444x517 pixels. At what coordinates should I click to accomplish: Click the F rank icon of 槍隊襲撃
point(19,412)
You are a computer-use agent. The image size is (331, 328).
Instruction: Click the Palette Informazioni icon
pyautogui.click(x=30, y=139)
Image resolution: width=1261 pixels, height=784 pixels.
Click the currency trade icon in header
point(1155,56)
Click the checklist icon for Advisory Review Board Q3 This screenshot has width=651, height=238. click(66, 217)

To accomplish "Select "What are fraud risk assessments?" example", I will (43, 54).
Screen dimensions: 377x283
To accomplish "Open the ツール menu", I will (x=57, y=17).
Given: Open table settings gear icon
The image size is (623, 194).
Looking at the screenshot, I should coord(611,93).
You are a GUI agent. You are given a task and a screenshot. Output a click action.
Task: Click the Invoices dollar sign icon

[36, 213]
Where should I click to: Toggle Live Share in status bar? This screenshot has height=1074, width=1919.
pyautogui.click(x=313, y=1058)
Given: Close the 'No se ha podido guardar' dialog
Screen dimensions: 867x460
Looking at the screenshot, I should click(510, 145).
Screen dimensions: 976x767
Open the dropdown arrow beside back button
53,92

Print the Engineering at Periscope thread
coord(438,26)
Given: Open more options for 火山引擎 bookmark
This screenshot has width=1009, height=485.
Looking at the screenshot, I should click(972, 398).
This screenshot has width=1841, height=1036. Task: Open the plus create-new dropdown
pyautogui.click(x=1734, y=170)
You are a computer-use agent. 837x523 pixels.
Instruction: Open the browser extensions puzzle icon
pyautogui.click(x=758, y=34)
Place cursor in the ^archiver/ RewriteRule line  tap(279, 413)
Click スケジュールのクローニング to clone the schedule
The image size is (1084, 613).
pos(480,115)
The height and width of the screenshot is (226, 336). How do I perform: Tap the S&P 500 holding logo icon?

### Request
Report how many lines of the records above contain the string "agent", treating case as significant. Give only the number.

### Result of this task
3